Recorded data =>
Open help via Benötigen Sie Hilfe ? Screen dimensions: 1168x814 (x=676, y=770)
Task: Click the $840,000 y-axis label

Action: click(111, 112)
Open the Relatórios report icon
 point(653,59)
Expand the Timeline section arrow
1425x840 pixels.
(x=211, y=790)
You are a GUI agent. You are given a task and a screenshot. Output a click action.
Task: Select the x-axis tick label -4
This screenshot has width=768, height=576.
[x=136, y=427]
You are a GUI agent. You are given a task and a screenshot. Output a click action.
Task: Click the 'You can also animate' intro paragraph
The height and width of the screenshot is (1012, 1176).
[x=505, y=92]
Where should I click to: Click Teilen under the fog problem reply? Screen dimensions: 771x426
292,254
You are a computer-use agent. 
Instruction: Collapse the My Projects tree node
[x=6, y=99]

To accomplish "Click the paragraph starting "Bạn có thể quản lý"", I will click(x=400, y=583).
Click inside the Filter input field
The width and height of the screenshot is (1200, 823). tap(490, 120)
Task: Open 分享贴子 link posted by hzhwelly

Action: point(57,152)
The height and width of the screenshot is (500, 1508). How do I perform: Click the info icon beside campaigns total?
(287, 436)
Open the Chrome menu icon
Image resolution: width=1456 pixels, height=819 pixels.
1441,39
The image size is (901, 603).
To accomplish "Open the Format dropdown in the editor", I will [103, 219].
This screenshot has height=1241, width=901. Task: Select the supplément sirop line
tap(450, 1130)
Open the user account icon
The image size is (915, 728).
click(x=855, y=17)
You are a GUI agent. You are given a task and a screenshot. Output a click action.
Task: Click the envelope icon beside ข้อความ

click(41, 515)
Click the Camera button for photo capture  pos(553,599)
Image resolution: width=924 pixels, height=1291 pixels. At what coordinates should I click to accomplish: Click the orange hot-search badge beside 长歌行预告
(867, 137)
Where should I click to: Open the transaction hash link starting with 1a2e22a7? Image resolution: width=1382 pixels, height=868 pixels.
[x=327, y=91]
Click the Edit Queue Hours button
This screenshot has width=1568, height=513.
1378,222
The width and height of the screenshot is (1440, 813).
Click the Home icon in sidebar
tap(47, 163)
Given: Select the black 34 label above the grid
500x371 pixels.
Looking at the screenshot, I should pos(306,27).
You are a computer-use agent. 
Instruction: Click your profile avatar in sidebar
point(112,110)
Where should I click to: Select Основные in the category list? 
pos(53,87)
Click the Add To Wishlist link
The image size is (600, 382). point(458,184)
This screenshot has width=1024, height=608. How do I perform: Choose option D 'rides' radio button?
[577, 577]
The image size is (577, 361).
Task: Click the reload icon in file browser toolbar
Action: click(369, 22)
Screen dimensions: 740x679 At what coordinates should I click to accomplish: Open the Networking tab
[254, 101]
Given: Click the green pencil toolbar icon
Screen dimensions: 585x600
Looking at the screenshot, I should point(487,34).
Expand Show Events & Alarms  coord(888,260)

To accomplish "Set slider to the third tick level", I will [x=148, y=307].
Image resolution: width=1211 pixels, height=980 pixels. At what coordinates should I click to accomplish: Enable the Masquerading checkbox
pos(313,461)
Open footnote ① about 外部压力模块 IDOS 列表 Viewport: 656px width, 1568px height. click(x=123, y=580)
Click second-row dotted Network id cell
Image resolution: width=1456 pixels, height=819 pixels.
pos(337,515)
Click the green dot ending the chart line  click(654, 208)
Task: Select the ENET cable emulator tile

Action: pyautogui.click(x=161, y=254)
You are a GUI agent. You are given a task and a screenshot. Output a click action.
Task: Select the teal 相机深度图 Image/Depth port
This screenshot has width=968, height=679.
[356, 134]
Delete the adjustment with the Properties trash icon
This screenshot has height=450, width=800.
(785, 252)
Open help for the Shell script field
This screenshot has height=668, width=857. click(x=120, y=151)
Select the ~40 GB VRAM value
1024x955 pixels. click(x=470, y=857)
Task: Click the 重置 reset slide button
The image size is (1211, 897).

ABOUT THIS EXERCISE => The answer should consist solely of the lines from the first line above through the one with "Given: Select the", both included, repeated exactly.

TASK SOLUTION =>
Open help via Benötigen Sie Hilfe ? Screen dimensions: 1168x814 (x=676, y=770)
Task: Click the $840,000 y-axis label

Action: click(111, 112)
Open the Relatórios report icon
 point(653,59)
Expand the Timeline section arrow
1425x840 pixels.
(x=211, y=790)
You are a GUI agent. You are given a task and a screenshot. Output a click action.
Task: Select the x-axis tick label -4
This screenshot has width=768, height=576.
[x=136, y=427]
You are a GUI agent. You are given a task and a screenshot. Output a click action.
Task: Click the 'You can also animate' intro paragraph
The height and width of the screenshot is (1012, 1176).
[x=505, y=92]
Where should I click to: Click Teilen under the fog problem reply? Screen dimensions: 771x426
292,254
You are a computer-use agent. 
Instruction: Collapse the My Projects tree node
[x=6, y=99]

To accomplish "Click the paragraph starting "Bạn có thể quản lý"", I will click(x=400, y=583).
Click inside the Filter input field
The width and height of the screenshot is (1200, 823). tap(490, 120)
Task: Open 分享贴子 link posted by hzhwelly

Action: point(57,152)
The height and width of the screenshot is (500, 1508). How do I perform: Click the info icon beside campaigns total?
(287, 436)
Open the Chrome menu icon
Image resolution: width=1456 pixels, height=819 pixels.
1441,39
The image size is (901, 603).
To accomplish "Open the Format dropdown in the editor", I will [103, 219].
This screenshot has height=1241, width=901. Task: Select the supplément sirop line
tap(450, 1130)
Open the user account icon
The image size is (915, 728).
click(x=855, y=17)
You are a GUI agent. You are given a task and a screenshot. Output a click action.
Task: Click the envelope icon beside ข้อความ

click(41, 515)
Click the Camera button for photo capture  pos(553,599)
Image resolution: width=924 pixels, height=1291 pixels. At what coordinates should I click to accomplish: Click the orange hot-search badge beside 长歌行预告
(867, 137)
Where should I click to: Open the transaction hash link starting with 1a2e22a7? Image resolution: width=1382 pixels, height=868 pixels.
[x=327, y=91]
Click the Edit Queue Hours button
This screenshot has width=1568, height=513.
1378,222
The width and height of the screenshot is (1440, 813).
Click the Home icon in sidebar
tap(47, 163)
Given: Select the black 34 label above the grid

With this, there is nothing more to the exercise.